GOAL: Please copy out word for word the rows from the line with "Image resolution: width=870" to the line with "a new document", including both of those lines and leaving out the pictures.

EXERCISE INPUTS:
— begin —
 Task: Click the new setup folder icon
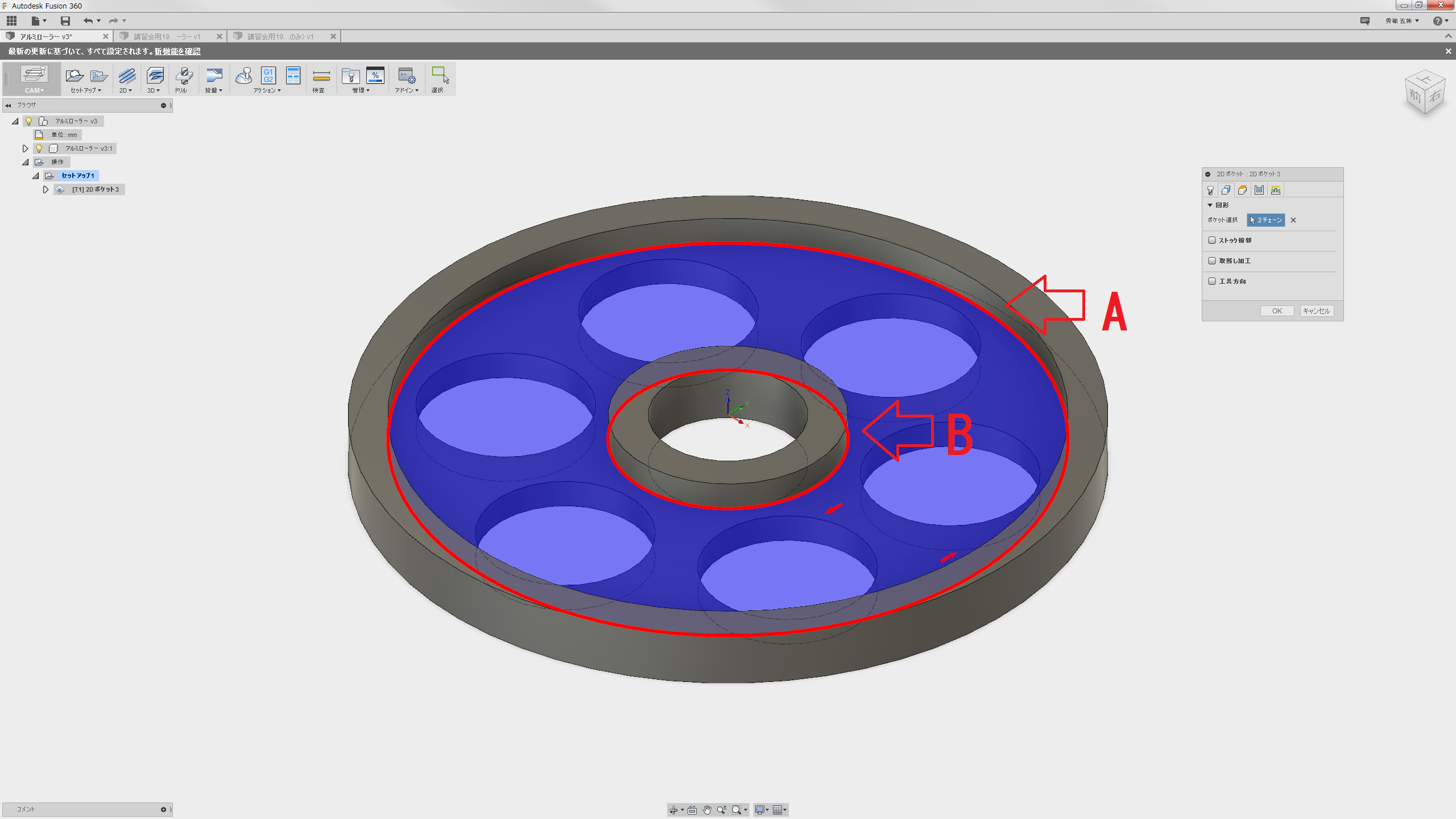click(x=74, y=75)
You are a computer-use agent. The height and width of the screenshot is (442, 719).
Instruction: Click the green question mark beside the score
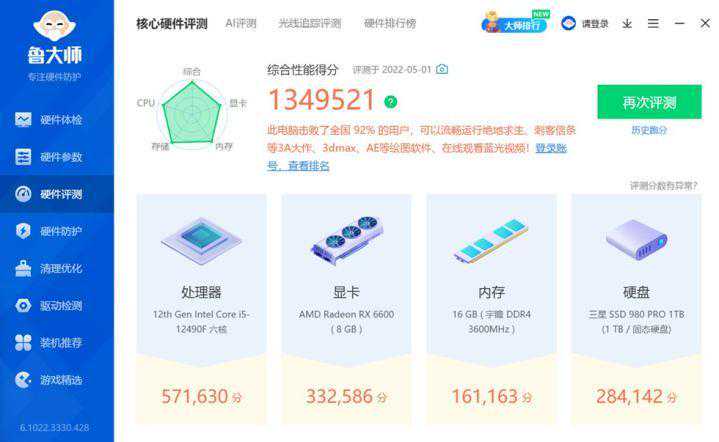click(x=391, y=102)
— end —
— begin —
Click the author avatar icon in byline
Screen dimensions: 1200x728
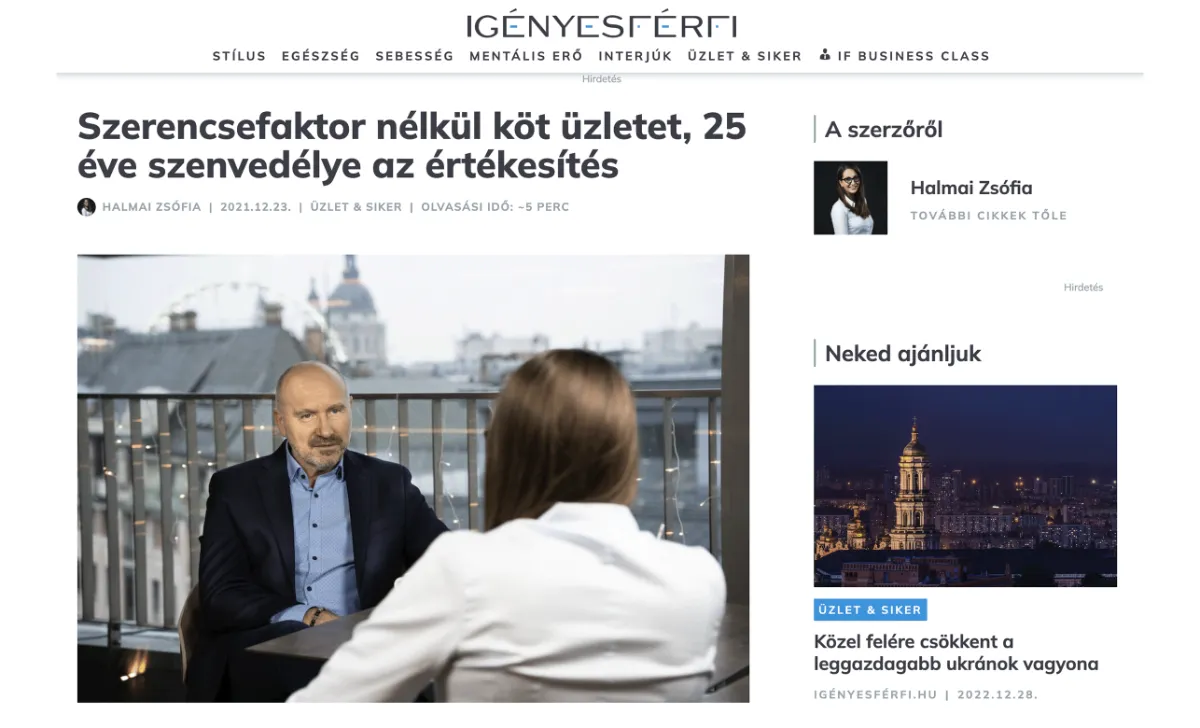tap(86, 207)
— end —
— begin —
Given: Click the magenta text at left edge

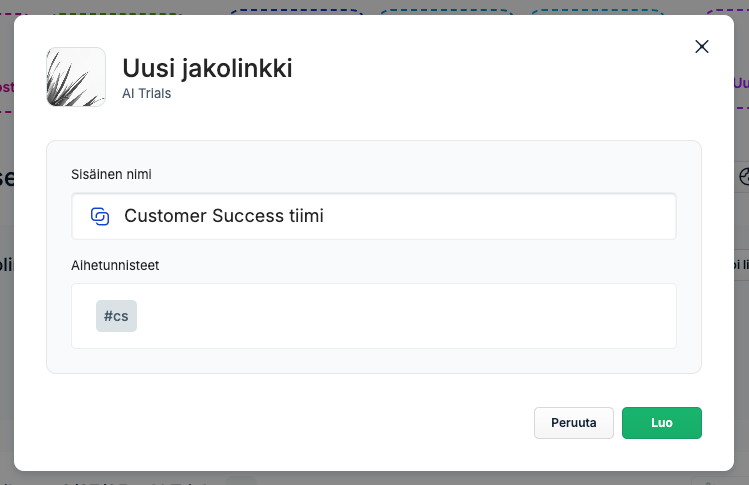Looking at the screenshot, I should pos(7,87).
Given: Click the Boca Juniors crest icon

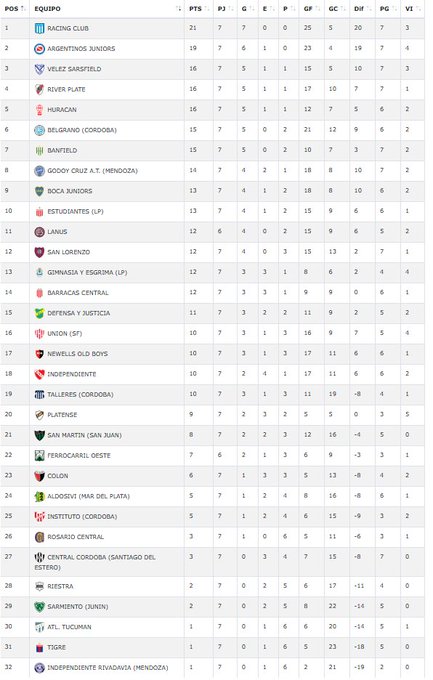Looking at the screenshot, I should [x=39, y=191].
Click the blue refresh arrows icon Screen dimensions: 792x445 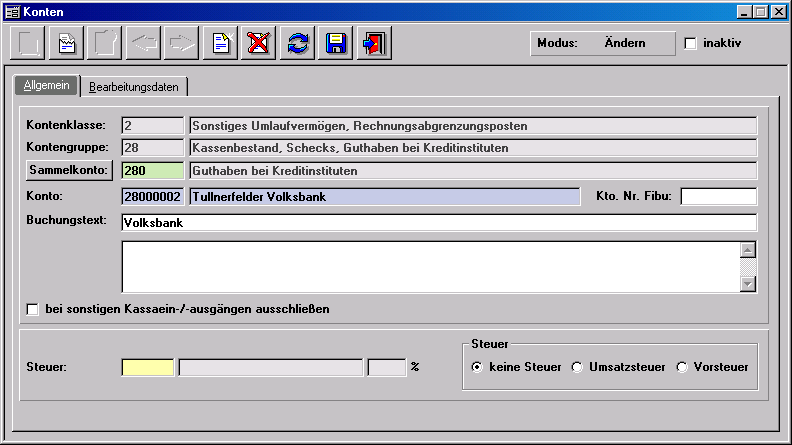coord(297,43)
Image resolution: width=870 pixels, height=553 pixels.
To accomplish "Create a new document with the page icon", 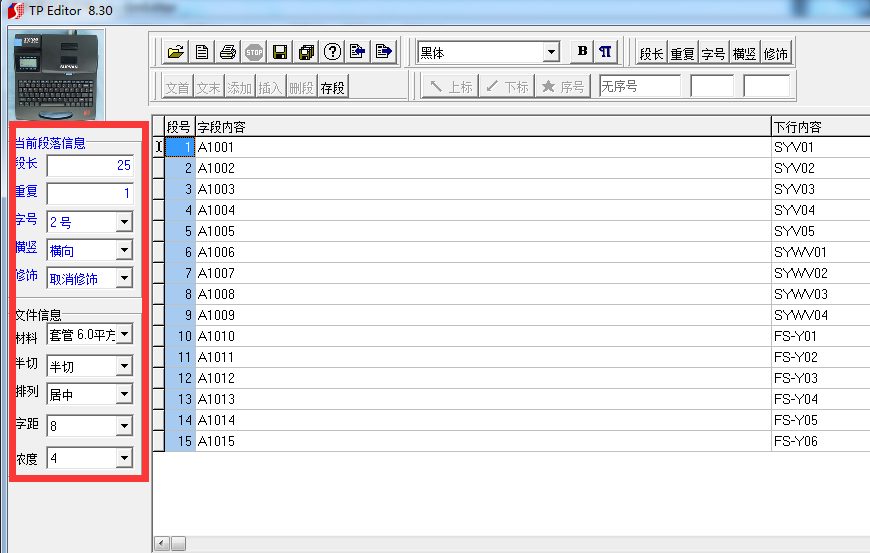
— end —
WRITTEN ANSWER:
Image resolution: width=870 pixels, height=553 pixels.
To accomplish "Create a new document with the page icon", 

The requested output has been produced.